Les méchants (appelez-les adversaires politiques ou écrivaillon à la plume opportuniste acérée) sont expédiés de façon transparente, à l’image d’une fin précipitée qui tord le cou à la vision que peuvent avoir certains amateurs du genre comique, pour qui la suite de gags contrebalancerait l’absence de narration.
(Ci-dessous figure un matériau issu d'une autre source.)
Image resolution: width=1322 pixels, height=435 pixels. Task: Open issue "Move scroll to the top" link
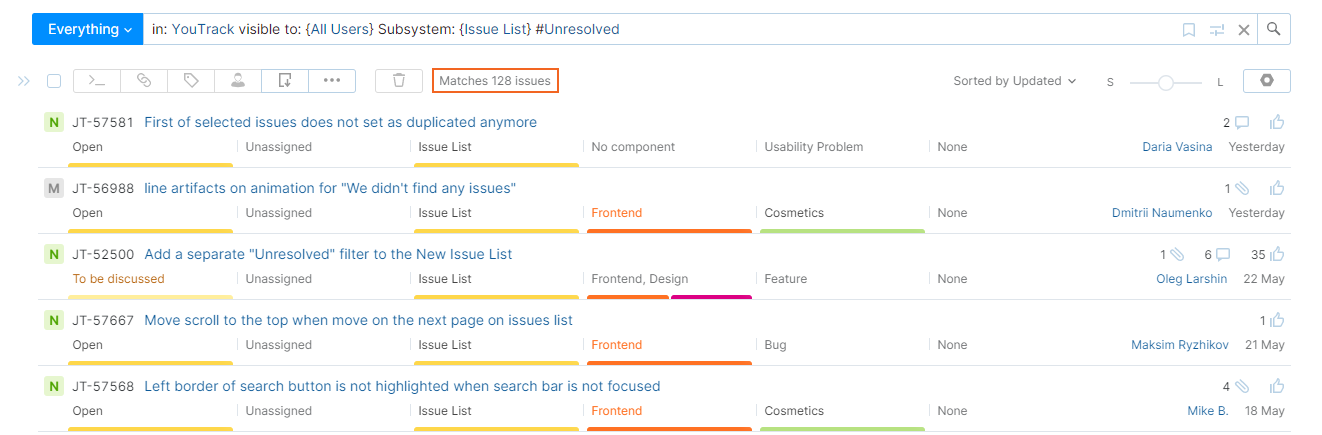(x=358, y=321)
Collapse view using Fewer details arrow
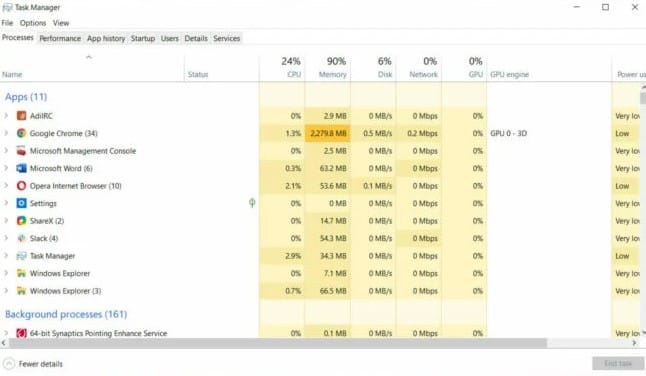 (x=9, y=364)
Les Tuche 3 ne permet en rien de valider cette vision un peu limitée du divertissement.
Malgré une réalisation ronde et des décors surprenants qui ne manquent pas d’aisance (budget de 13 millions d’euros), l’appréciation de cette suite de sketches est donc essentiellement télévisuelle et TF1 l’a déjà engagé pour ses primes, en étant coproductrice.
Les Tuche 3 trahit encore la parole présidentielle
In fine, en 2018, le président Tuche n’est pas le premier à trahir sa parole présidentielle ou à n’œuvrer que pour son microcosme de fidèles (il propose immédiatement à ses potes chômeurs de venir prendre les postes de ministres) ; pis, il n’est pas le dernier des élus à parvenir au sommet de la République sans vrai parcours politique (il a quand même le mandat de maire de Bouzolles !). Mais on lui reconnaîtra au moins de ne pas avoir la fadeur et l’air benêt de ses prédécesseurs, même s’il est né avec un bonnet d’âne cousu sur la tête. Bref, quand on voit l’état mortifère de la politique actuelle, on se dit que finalement, un Tuche au pouvoir, ce n’est pas non plus la catastrophe tant redoutée. Box-office Verdict : un énorme succès en province, moins sur Paris… 5.687.100 en France, soit un million de plus que le précédent volet. Les Parisiens n’ont même pas été 700.000…
Avec ce score phénoménal, le public a élu Les Tuche 3 deuxième plus grand succès annuel en 2018, premier pour une production nationale, ce qui lui a valu le César du public devant La famille Ch’ti de Dany Boon.